> Exercise prompt
Reproduce every line of the listing below without changing anything.

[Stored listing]
□ □ □

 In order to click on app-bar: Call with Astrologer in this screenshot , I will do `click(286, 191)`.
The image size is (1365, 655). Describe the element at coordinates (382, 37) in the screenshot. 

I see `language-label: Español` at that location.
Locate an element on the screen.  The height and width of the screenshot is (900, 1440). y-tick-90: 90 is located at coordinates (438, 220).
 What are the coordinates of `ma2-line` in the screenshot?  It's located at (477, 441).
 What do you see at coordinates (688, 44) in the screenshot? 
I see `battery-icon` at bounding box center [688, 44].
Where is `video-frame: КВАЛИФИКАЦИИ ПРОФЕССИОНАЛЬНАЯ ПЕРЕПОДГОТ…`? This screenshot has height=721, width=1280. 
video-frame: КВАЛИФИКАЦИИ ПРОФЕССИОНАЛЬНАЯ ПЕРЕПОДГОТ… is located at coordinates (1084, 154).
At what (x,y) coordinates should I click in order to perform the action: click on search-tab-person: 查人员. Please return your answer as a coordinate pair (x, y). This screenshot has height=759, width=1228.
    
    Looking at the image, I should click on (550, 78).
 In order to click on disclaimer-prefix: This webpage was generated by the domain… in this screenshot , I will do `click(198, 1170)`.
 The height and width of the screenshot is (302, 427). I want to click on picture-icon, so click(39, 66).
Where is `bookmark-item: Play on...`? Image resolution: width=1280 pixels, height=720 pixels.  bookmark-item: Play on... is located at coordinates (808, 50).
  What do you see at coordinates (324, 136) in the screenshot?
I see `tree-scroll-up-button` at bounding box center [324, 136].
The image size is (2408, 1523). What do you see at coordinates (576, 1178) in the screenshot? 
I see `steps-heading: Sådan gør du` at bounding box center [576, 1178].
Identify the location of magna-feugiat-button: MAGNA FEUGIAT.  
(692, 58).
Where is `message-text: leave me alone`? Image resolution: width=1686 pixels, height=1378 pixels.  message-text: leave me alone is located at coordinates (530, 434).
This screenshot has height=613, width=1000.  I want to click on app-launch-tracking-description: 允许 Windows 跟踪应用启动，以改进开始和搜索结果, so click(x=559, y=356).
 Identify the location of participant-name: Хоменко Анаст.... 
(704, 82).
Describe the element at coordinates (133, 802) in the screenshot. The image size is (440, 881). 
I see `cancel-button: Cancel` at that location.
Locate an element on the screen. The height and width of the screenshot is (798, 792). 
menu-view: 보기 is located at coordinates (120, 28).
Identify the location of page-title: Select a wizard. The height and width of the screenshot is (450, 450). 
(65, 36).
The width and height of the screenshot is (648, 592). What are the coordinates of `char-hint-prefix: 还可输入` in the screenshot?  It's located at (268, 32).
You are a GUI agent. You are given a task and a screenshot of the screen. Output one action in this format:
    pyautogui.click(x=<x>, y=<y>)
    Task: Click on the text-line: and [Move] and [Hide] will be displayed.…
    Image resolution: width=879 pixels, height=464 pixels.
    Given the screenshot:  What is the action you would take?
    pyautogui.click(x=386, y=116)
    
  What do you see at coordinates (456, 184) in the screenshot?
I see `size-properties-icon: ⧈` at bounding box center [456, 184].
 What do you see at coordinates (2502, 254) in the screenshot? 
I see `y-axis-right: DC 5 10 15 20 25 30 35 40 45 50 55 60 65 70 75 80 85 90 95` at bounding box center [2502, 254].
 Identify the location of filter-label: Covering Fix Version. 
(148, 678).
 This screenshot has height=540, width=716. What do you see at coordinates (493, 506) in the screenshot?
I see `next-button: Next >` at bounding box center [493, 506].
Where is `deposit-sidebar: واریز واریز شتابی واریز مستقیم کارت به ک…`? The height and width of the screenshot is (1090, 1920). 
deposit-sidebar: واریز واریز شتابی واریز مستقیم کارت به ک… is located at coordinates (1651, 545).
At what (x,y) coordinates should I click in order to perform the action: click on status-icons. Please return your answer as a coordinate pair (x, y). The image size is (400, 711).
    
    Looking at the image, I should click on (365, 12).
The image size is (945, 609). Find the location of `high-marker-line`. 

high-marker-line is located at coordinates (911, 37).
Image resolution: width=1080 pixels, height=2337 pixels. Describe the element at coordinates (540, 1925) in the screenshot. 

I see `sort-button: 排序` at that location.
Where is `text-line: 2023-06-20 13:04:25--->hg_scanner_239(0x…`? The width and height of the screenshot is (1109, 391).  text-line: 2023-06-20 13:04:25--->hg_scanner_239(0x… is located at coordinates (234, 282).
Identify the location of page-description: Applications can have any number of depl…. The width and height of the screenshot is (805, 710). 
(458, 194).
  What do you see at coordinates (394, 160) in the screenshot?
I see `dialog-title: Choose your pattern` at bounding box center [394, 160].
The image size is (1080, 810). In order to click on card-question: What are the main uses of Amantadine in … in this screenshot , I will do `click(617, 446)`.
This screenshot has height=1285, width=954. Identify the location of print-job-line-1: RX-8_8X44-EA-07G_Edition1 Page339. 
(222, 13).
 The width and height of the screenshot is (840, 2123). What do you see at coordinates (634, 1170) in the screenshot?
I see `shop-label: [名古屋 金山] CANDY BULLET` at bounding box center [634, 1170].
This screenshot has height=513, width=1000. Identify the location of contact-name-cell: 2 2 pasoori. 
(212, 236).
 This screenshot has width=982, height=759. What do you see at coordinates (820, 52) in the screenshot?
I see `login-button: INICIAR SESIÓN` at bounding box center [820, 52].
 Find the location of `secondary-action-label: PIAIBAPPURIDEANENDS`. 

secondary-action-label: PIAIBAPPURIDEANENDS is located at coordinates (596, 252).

□ □ □

> Response to the exercise
 In order to click on app-bar: Call with Astrologer in this screenshot , I will do `click(286, 191)`.
The image size is (1365, 655). Describe the element at coordinates (382, 37) in the screenshot. 

I see `language-label: Español` at that location.
Locate an element on the screen.  The height and width of the screenshot is (900, 1440). y-tick-90: 90 is located at coordinates (438, 220).
 What are the coordinates of `ma2-line` in the screenshot?  It's located at (477, 441).
 What do you see at coordinates (688, 44) in the screenshot? 
I see `battery-icon` at bounding box center [688, 44].
Where is `video-frame: КВАЛИФИКАЦИИ ПРОФЕССИОНАЛЬНАЯ ПЕРЕПОДГОТ…`? This screenshot has height=721, width=1280. 
video-frame: КВАЛИФИКАЦИИ ПРОФЕССИОНАЛЬНАЯ ПЕРЕПОДГОТ… is located at coordinates (1084, 154).
At what (x,y) coordinates should I click in order to perform the action: click on search-tab-person: 查人员. Please return your answer as a coordinate pair (x, y). This screenshot has height=759, width=1228.
    
    Looking at the image, I should click on (550, 78).
 In order to click on disclaimer-prefix: This webpage was generated by the domain… in this screenshot , I will do `click(198, 1170)`.
 The height and width of the screenshot is (302, 427). I want to click on picture-icon, so click(39, 66).
Where is `bookmark-item: Play on...`? Image resolution: width=1280 pixels, height=720 pixels.  bookmark-item: Play on... is located at coordinates (808, 50).
  What do you see at coordinates (324, 136) in the screenshot?
I see `tree-scroll-up-button` at bounding box center [324, 136].
The image size is (2408, 1523). What do you see at coordinates (576, 1178) in the screenshot? 
I see `steps-heading: Sådan gør du` at bounding box center [576, 1178].
Identify the location of magna-feugiat-button: MAGNA FEUGIAT.  
(692, 58).
Where is `message-text: leave me alone`? Image resolution: width=1686 pixels, height=1378 pixels.  message-text: leave me alone is located at coordinates (530, 434).
This screenshot has height=613, width=1000.  I want to click on app-launch-tracking-description: 允许 Windows 跟踪应用启动，以改进开始和搜索结果, so click(x=559, y=356).
 Identify the location of participant-name: Хоменко Анаст.... 
(704, 82).
Describe the element at coordinates (133, 802) in the screenshot. The image size is (440, 881). 
I see `cancel-button: Cancel` at that location.
Locate an element on the screen. The height and width of the screenshot is (798, 792). 
menu-view: 보기 is located at coordinates (120, 28).
Identify the location of page-title: Select a wizard. The height and width of the screenshot is (450, 450). 
(65, 36).
The width and height of the screenshot is (648, 592). What are the coordinates of `char-hint-prefix: 还可输入` in the screenshot?  It's located at (268, 32).
You are a GUI agent. You are given a task and a screenshot of the screen. Output one action in this format:
    pyautogui.click(x=<x>, y=<y>)
    Task: Click on the text-line: and [Move] and [Hide] will be displayed.…
    Image resolution: width=879 pixels, height=464 pixels.
    Given the screenshot:  What is the action you would take?
    pyautogui.click(x=386, y=116)
    
  What do you see at coordinates (456, 184) in the screenshot?
I see `size-properties-icon: ⧈` at bounding box center [456, 184].
 What do you see at coordinates (2502, 254) in the screenshot? 
I see `y-axis-right: DC 5 10 15 20 25 30 35 40 45 50 55 60 65 70 75 80 85 90 95` at bounding box center [2502, 254].
 Identify the location of filter-label: Covering Fix Version. 
(148, 678).
 This screenshot has height=540, width=716. What do you see at coordinates (493, 506) in the screenshot?
I see `next-button: Next >` at bounding box center [493, 506].
Where is `deposit-sidebar: واریز واریز شتابی واریز مستقیم کارت به ک…`? The height and width of the screenshot is (1090, 1920). 
deposit-sidebar: واریز واریز شتابی واریز مستقیم کارت به ک… is located at coordinates (1651, 545).
At what (x,y) coordinates should I click in order to perform the action: click on status-icons. Please return your answer as a coordinate pair (x, y). The image size is (400, 711).
    
    Looking at the image, I should click on (365, 12).
The image size is (945, 609). Find the location of `high-marker-line`. 

high-marker-line is located at coordinates (911, 37).
Image resolution: width=1080 pixels, height=2337 pixels. Describe the element at coordinates (540, 1925) in the screenshot. 

I see `sort-button: 排序` at that location.
Where is `text-line: 2023-06-20 13:04:25--->hg_scanner_239(0x…`? The width and height of the screenshot is (1109, 391).  text-line: 2023-06-20 13:04:25--->hg_scanner_239(0x… is located at coordinates (234, 282).
Identify the location of page-description: Applications can have any number of depl…. The width and height of the screenshot is (805, 710). 
(458, 194).
  What do you see at coordinates (394, 160) in the screenshot?
I see `dialog-title: Choose your pattern` at bounding box center [394, 160].
The image size is (1080, 810). In order to click on card-question: What are the main uses of Amantadine in … in this screenshot , I will do `click(617, 446)`.
This screenshot has height=1285, width=954. Identify the location of print-job-line-1: RX-8_8X44-EA-07G_Edition1 Page339. 
(222, 13).
 The width and height of the screenshot is (840, 2123). What do you see at coordinates (634, 1170) in the screenshot?
I see `shop-label: [名古屋 金山] CANDY BULLET` at bounding box center [634, 1170].
This screenshot has height=513, width=1000. Identify the location of contact-name-cell: 2 2 pasoori. 
(212, 236).
 This screenshot has width=982, height=759. What do you see at coordinates (820, 52) in the screenshot?
I see `login-button: INICIAR SESIÓN` at bounding box center [820, 52].
 Find the location of `secondary-action-label: PIAIBAPPURIDEANENDS`. 

secondary-action-label: PIAIBAPPURIDEANENDS is located at coordinates (596, 252).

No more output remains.